SOURCE EXCERPT
◇ ◇ ◇ ◇
And we've had QE since the global financial crisis trying to ease the economy, trying to nurse the economy, trying to nurse borrowers who are underwater, trying to nurse assets so that they can recover in value without causing destruction in the economy. Yeah, we're critical of them in the conclusion. And here's something else to throw into the mix, if we think of the UK in particular, over the past 15 years, we've had really low productivity growth and I don't think that's-
Will Page:
It's striking.
John Turner:
Yeah, yeah. It's really, yeah, yeah.
Richard Kramer:
Donuts.
John Turner:
Yeah, donuts.
Richard Kramer:
Bagels.
John Turner:
So what's the role here of quantitative easing? What's the role here of... We basically have got these zombie firms that are around. We've got no creative destruction taking place because of this policy of quantitative easing. So I think it has been disastrous. I think we'll look back in 20, 30 years time and say, what were we doing with this policy?
Richard Kramer:
Well, I think just to before I know, Will, you want to ask a sort of big macro question following on from that? But the work of Thomas Piketty will tell you that over the long run, that just exacerbates the inequality that's in society and creates massive structural problems. And we see this now with the cost of living crisis.
◇ ◇ ◇ ◇
ENTRIES
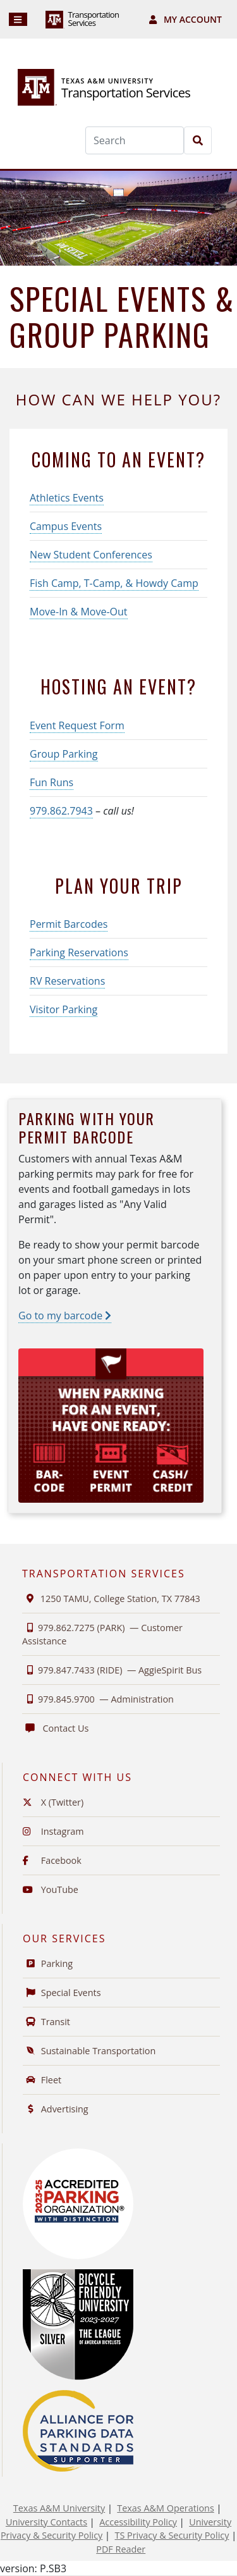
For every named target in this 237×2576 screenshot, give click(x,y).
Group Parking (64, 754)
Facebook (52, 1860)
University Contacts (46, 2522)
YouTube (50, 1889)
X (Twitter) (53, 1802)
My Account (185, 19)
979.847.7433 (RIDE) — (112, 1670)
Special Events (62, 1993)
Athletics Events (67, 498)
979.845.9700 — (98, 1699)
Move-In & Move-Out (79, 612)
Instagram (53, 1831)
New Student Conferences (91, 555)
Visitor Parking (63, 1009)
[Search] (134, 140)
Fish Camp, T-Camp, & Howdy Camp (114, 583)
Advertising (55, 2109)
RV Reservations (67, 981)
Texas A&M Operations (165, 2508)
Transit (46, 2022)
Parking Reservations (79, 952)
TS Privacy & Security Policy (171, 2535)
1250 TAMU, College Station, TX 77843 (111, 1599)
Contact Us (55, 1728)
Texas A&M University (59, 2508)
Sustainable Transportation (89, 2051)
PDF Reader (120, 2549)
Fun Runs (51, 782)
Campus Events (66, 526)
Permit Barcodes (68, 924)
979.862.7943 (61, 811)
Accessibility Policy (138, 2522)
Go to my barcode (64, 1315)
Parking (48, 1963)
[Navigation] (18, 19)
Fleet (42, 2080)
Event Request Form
◇ ◇ ◇ ◇
STATED TASK A
Rewrite the paragraph of the transcript on quantitative easing that begins "So what's the role here of quantitative easing?" in no more than two sentences, keeping its main facts.
STATED TASK B
Summarize the transcript on quantitative easing in two sentences.
STATED TASK C
List every speaker named in the transcript on quantitative easing.

EXPECTED OUTPUT A
John Turner argues that quantitative easing has kept zombie firms around and stopped creative destruction from taking place, which he calls disastrous. He expects that in 20 or 30 years people will look back and ask what they were doing with the policy.

EXPECTED OUTPUT B
The transcript describes quantitative easing as a policy used since the global financial crisis to nurse the economy, underwater borrowers and asset values, at a time when the UK has had really low productivity growth for 15 years. John Turner calls the policy disastrous because it keeps zombie firms around and prevents creative destruction, and Richard Kramer cites the work of Thomas Piketty to say it worsens inequality over the long run, as seen in the cost of living crisis.

EXPECTED OUTPUT C
Will Page, John Turner, Richard Kramer